News

High Court overturns two GMC judgments and sends them back to be heard by new panels

BMJ 2012; 345 doi: http://dx.doi.org/10.1136/bmj.e7249 (Published 26 October 2012) Cite this as: BMJ 2012;345:e7249
  1. Clare Dyer
  1. 1BMJ

A GP who was struck off by the General Medical Council for sexual misconduct amounting to “gross violation of the fundamental rules relating to the relationship between doctor and patient” has won a High Court ruling quashing the findings.

Mr Justice Kenneth Parker ruled that the GMC fitness to practise panel in the case of Edouard Yaacoub gave inadequate reasons for deciding that the patient, a 56 year old widow with spastic paraplegia who gave an increasingly lurid account of what had happened to her, was a credible witness.

The inadequacy of the panel’s reasoning for accepting the evidence of the GMC’s main witness as credible is the same basis on which the Court of Appeal quashed the decision to strike the paediatrician David Southall off the medical register.1 In his case, the witness was a mother who said Southall had accused her of murdering her son.
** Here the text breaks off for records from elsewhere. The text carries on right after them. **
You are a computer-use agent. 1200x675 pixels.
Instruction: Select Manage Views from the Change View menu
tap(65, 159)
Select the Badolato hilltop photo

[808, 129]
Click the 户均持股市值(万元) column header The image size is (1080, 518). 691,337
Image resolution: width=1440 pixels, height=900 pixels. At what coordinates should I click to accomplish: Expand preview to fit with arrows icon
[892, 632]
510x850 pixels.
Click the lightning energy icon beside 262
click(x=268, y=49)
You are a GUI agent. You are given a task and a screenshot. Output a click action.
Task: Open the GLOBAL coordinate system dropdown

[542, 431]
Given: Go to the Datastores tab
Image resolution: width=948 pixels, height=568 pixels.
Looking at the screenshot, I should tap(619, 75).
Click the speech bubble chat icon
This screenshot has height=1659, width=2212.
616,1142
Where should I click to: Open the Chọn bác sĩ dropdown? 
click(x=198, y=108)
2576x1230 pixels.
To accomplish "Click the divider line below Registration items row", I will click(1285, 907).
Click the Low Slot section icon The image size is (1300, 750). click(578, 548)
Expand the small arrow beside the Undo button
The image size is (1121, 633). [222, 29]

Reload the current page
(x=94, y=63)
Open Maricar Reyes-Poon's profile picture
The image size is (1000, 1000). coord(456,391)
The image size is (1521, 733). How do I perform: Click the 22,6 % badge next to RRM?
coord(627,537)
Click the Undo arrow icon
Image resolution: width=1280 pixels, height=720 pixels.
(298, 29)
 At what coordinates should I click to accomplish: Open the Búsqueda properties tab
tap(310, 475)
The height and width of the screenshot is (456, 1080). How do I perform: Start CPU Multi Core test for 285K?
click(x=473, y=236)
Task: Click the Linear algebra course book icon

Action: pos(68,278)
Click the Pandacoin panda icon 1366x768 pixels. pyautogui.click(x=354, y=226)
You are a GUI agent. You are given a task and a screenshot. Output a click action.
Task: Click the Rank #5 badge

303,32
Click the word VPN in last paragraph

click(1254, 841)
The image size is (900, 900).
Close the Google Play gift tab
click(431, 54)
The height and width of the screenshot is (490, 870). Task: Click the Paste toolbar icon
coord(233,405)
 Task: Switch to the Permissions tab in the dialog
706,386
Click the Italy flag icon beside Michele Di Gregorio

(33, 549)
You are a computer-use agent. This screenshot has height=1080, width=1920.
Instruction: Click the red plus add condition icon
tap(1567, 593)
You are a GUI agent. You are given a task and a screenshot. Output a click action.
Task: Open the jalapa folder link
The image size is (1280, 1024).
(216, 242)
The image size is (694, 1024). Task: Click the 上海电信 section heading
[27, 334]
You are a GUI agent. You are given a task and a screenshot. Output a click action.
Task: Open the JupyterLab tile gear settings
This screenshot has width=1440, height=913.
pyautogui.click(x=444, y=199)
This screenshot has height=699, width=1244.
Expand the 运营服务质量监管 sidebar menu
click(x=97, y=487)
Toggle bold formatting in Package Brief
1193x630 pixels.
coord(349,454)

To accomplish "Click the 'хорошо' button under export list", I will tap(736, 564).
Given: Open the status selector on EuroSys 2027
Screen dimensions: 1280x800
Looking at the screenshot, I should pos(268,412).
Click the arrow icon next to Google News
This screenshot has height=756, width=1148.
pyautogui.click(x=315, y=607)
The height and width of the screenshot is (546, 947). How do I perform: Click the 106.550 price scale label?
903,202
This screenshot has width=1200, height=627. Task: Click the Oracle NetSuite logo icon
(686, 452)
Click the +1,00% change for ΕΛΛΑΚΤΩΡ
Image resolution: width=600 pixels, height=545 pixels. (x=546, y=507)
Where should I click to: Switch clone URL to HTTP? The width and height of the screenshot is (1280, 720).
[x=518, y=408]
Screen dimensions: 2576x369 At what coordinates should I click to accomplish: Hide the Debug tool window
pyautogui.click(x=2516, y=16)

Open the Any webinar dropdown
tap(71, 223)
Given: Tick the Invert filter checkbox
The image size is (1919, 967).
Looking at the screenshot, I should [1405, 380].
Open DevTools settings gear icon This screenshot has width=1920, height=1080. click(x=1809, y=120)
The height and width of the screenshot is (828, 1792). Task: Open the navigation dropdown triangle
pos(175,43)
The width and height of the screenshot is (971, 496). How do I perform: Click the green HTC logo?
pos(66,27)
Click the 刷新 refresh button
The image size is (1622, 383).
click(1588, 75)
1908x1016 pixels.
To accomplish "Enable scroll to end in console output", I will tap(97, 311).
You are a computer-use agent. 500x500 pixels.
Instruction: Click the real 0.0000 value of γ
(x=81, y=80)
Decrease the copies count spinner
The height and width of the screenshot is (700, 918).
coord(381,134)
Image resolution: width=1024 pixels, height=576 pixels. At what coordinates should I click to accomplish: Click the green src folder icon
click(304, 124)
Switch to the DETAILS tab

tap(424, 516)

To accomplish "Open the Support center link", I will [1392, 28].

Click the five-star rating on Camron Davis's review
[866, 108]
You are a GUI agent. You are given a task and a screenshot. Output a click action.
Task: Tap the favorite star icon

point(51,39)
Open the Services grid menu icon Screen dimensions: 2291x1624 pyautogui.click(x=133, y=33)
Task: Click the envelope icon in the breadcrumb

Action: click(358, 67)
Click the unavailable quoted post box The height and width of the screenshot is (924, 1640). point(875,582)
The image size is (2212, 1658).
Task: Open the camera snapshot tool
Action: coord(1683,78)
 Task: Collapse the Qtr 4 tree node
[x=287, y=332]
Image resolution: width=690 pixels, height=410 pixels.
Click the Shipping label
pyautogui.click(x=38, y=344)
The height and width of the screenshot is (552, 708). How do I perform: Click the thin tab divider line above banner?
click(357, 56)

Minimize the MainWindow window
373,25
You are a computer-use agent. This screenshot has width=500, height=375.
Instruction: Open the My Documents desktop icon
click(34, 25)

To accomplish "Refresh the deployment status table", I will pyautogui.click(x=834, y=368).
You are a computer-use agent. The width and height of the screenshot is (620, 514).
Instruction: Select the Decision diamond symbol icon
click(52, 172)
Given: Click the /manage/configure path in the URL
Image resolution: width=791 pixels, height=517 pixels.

The ruling in Yaacoub’s case is the latest in a series of judgments, embarrassing for the GMC, in which the High Court has found serious faults in the decision making of fitness to practise panels. In a judgment in July in the case of GP and former care home owner Salma Uddin, Mr Justice Singh found flawed reasoning on five counts of dishonesty and suggested that the panel showed “a fundamentally flawed understanding of the concept of dishonesty.”

Both GPs were represented for their High Court appeals by Mary O’Rourke QC, who also acted for Southall in the Appeal Court, and in both cases the judges cited the Southall case in their judgments.

Yaacoub, originally from Egypt, worked as a salaried GP in London and for Westcall, an out-of-hours locum service in Reading. He saw “Patient A” twice on 17 January 2010 after she phoned Westcall to say she had fallen at home.

Patient A made no complaint about Yaacoub’s conduct until nine days later, when she phoned NHS Direct and said he had attempted to touch her private parts, made inappropriate sexual allusions, and asked her to have sex with him.

The allegations escalated when she was interviewed by police, and again in her witness statement for the GMC case, when she alleged that he took his clothes off and attempted to rape her. In her oral evidence to the panel, she described actions that amounted to twice trying to rape her vaginally and succeeding in raping her anally.

The judge said he was “deeply troubled” by the aspect of the appeal relating to the panel’s reasoning. A’s account had “radically shifted” and on matters where it could be objectively tested, it “did not stand up well to scrutiny.”

He added: “Patient A fundamentally changed, over time, the nature of the sexual misconduct on the part of Dr Y, culminating in her evidence to the panel that he actually raped her on the second visit. In my view, the treatment of her evidence by the panel does not, with sufficient clarity and precision, indicate that the panel truly recognised the difficulty posed by such a fundamental shift.”

Uddin, a GP in Wallington, Surrey, bought a care home with her husband in 2004. In March 2011 the panel found her guilty of dishonesty in trying to get a manager at the home placed on a list of those banned from working with vulnerable adults, and ordered her to be struck off the medical register.

Both cases have been sent back to the GMC. In Yaacoub’s case the GMC must decide whether it wants to run the case all over again but if so, it must be heard by a new panel—this time a panel of the Medical Practitioners Tribunal Service, which took over responsibility for doctors’ fitness to practise hearings last June.  Uddin’s case was sent back for a new panel to take it forward with the findings of dishonesty quashed.